[Pixel coordinate grounding data]
↓↓↓
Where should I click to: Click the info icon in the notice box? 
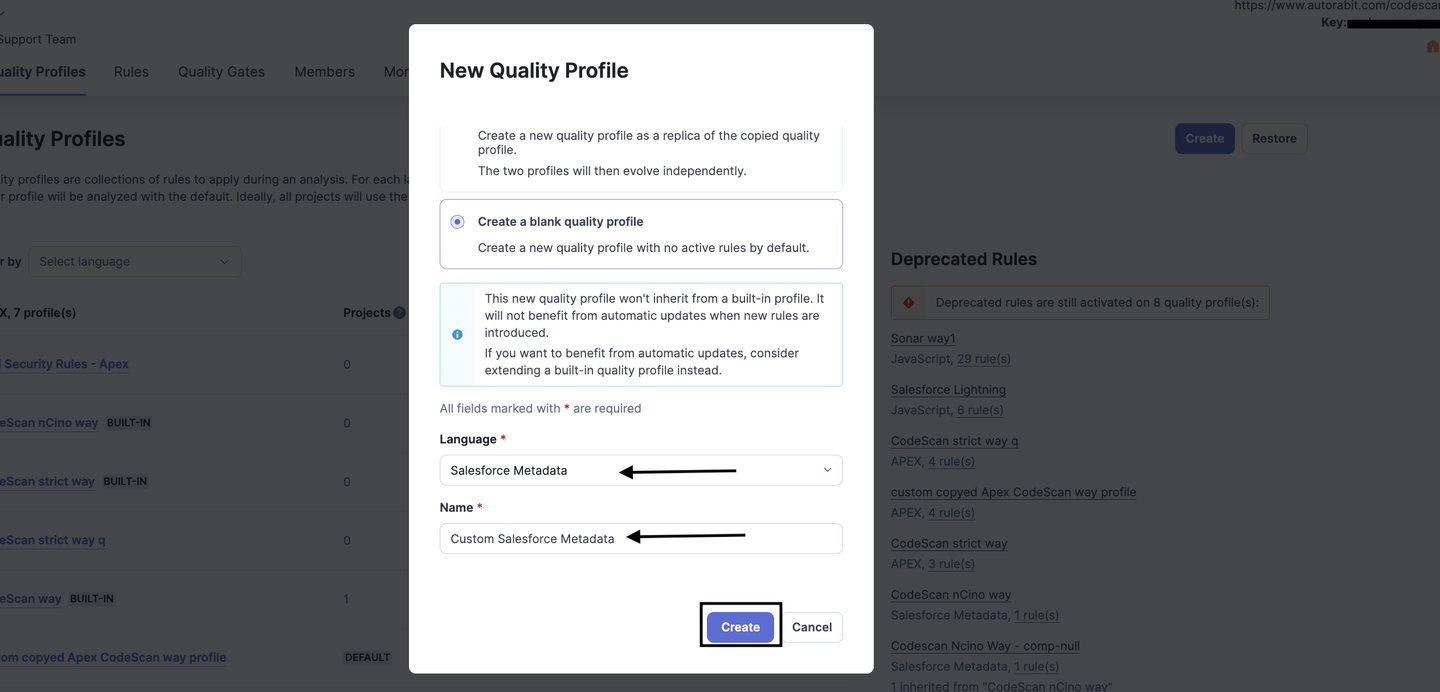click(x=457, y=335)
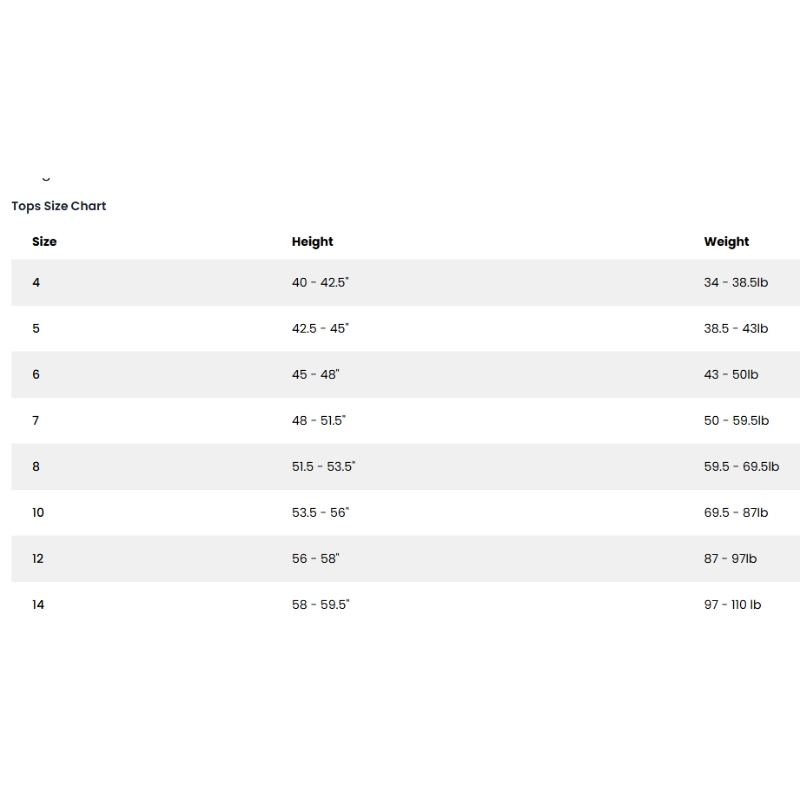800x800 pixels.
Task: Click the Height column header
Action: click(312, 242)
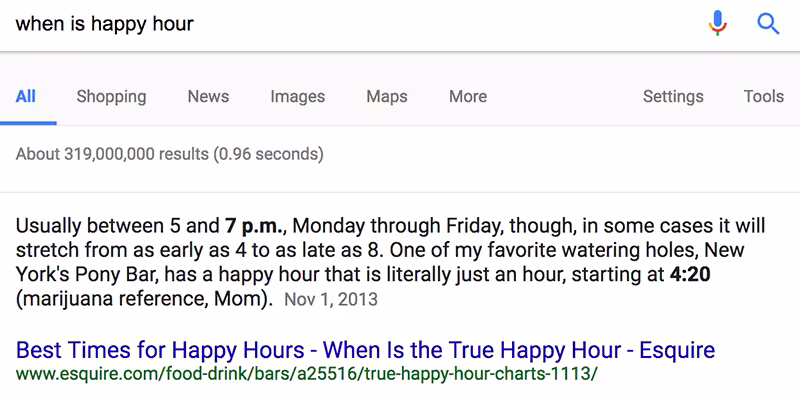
↑↑↑
Work task:
I'd like every record above written out again exactly, without the pictures.

Exercise answer:
Where should I click to: Click the info icon in the notice box? 
click(x=457, y=335)
800x800 pixels.
Task: Click the Height column header
Action: click(312, 242)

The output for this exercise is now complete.